Once you’ve gone through all of the steps, you should end up with two files in the /etc/letsencrypt/live/your.domain directory. Of course, always replacing your.domain with the actual domain name you used.

  • /etc/letsencrypt/live/your.domain/privkey.pem
  • /etc/letsencrypt/live/your.domain/fullchain.pem

These files contain the public and private keys needed to create a secure connection with this server. Now we just need to tell nginx to use these when an HTTPS request comes in.

Modify the /etc/nginx/nginx.conf file to allow requests on port 443. You can just uncomment the final part of this file and adjust the settings for:

  • ssl_certificate "/etc/letsencrypt/live/your.domain/fullchain.pem";
  • ssl_certificate_key "/etc/letsencrypt/live/your.domain/privkey.pem";
  • ssl_protocols TLSv1.2 TLSv1.3;
  • ssl_ciphers ECDH+AESGCM:ECDH+AES256:ECDH+AES128:DH+3DES:!ADH:!AECDH:!MD5;

Make sure you replace your.domain with your actual domain name.

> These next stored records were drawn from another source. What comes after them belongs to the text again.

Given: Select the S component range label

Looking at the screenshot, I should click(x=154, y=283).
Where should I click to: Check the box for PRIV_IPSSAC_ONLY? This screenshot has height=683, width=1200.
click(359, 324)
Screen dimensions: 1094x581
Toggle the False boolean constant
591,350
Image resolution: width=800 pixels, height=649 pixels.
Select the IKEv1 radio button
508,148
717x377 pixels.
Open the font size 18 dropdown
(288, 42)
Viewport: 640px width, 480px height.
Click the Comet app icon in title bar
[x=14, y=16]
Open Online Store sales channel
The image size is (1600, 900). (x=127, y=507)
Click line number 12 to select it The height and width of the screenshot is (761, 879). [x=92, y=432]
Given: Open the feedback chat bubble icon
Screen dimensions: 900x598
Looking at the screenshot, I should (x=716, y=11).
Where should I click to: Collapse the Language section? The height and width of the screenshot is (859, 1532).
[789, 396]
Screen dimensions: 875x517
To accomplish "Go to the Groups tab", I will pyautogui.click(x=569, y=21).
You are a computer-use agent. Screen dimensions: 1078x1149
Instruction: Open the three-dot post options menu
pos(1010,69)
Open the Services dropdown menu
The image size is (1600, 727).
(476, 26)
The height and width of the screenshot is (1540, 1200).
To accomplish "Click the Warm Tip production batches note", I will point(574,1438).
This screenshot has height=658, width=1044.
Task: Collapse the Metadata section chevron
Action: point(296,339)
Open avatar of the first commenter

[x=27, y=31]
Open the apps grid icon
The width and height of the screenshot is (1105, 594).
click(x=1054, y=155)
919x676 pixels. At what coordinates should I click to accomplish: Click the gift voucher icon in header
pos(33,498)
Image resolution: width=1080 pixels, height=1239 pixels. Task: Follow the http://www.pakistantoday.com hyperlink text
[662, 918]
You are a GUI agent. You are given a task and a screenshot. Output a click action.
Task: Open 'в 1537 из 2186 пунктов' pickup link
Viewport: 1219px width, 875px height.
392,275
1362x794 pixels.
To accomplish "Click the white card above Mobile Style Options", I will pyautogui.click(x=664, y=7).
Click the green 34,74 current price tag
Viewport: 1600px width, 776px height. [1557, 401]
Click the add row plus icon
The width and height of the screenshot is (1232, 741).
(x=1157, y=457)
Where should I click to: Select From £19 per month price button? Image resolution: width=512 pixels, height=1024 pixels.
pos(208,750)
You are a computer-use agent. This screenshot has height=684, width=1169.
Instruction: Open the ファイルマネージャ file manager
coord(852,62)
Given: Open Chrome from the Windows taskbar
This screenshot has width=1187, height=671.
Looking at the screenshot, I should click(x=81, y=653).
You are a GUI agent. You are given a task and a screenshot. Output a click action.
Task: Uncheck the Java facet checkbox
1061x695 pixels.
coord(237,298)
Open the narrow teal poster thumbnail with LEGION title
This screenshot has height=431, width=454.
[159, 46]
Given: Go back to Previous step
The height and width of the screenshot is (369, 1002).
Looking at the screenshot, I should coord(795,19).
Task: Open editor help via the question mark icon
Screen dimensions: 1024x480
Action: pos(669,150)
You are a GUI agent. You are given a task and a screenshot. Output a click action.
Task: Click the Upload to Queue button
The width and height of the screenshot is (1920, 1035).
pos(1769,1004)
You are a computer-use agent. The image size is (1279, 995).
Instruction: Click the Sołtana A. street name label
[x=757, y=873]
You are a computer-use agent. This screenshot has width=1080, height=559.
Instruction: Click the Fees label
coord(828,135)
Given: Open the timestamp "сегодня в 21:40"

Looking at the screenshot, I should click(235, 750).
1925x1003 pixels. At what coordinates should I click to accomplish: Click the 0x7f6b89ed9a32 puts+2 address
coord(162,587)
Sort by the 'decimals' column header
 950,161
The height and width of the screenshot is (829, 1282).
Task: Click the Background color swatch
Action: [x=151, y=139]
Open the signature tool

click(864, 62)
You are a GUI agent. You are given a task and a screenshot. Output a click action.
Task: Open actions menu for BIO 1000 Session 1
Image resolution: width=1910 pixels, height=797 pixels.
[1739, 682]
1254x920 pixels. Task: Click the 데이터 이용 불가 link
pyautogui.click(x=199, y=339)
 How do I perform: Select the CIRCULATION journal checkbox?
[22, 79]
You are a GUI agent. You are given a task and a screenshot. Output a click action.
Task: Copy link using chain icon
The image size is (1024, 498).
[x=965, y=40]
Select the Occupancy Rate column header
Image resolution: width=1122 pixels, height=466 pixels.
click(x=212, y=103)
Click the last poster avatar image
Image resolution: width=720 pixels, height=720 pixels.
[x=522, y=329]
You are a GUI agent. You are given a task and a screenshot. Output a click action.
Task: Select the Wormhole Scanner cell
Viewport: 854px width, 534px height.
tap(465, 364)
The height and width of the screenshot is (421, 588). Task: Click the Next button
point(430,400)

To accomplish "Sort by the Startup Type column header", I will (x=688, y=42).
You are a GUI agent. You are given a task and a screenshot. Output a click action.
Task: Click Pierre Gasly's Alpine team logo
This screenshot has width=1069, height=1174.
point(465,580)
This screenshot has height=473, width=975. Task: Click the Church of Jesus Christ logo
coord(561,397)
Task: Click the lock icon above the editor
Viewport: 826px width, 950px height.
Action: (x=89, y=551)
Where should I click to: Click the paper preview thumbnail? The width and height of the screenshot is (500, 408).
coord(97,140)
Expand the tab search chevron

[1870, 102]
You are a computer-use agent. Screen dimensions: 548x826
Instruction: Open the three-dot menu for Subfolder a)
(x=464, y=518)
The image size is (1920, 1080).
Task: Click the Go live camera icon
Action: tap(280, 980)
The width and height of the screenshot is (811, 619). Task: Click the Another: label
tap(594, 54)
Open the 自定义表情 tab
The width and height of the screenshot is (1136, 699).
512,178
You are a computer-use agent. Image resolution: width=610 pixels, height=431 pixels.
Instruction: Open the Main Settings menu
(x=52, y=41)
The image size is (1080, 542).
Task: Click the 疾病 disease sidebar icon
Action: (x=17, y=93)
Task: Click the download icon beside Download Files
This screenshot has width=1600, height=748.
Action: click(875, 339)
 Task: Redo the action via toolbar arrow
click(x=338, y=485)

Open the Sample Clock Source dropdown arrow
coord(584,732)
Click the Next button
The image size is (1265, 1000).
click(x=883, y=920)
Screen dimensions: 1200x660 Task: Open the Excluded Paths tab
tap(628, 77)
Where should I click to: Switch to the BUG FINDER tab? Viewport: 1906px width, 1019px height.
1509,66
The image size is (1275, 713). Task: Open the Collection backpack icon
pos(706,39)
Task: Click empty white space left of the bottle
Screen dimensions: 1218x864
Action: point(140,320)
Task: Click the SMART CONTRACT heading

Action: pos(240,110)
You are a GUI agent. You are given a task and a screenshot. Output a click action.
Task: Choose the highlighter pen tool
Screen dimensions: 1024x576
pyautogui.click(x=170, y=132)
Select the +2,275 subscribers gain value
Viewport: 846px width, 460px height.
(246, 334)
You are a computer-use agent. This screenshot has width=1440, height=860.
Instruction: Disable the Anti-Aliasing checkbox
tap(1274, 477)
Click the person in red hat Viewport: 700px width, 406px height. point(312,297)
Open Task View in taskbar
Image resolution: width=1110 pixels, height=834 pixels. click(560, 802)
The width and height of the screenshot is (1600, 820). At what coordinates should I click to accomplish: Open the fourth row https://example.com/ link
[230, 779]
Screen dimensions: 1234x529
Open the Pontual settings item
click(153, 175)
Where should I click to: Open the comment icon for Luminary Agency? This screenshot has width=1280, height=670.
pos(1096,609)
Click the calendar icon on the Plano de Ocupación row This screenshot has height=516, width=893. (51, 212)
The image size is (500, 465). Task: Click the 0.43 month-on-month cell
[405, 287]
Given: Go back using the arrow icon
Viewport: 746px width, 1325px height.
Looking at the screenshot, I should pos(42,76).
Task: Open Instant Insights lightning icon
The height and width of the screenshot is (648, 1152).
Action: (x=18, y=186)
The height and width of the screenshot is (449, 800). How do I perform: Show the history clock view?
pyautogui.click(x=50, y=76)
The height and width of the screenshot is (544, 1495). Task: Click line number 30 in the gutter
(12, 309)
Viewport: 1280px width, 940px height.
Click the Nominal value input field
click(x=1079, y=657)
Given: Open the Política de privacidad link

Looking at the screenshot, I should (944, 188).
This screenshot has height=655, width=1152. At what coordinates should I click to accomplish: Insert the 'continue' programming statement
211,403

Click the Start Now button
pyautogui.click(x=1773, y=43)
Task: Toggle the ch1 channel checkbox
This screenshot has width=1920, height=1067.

Your final server block for port 443 might look something like this:

server {
    listen       443 ssl http2;
    listen       [::]:443 ssl http2;
    server_name  your.domain;

    ssl_certificate "/etc/letsencrypt/live/your.domain/fullchain.pem";
    ssl_certificate_key "/etc/letsencrypt/live/your.domain/privkey.pem";
    ssl_protocols TLSv1.2 TLSv1.3;
    ssl_ciphers ECDH+AESGCM:ECDH+AES256:ECDH+AES128:DH+3DES:!ADH:!AECDH:!MD5;

    ssl_session_cache shared:SSL:1m;
    ssl_session_timeout  10m;
    ssl_prefer_server_ciphers on;


    location / {
        proxy_pass http://1.1.1.1:4000;
    }
}

Then adjust the port 80 server block to forward HTTP requests to HTTPS requests.

server {
  listen 80 default_server;

  server_name _;

  return 301 https://$host$request_uri;
}

Restart nginx and test that you can now connect using HTTPS.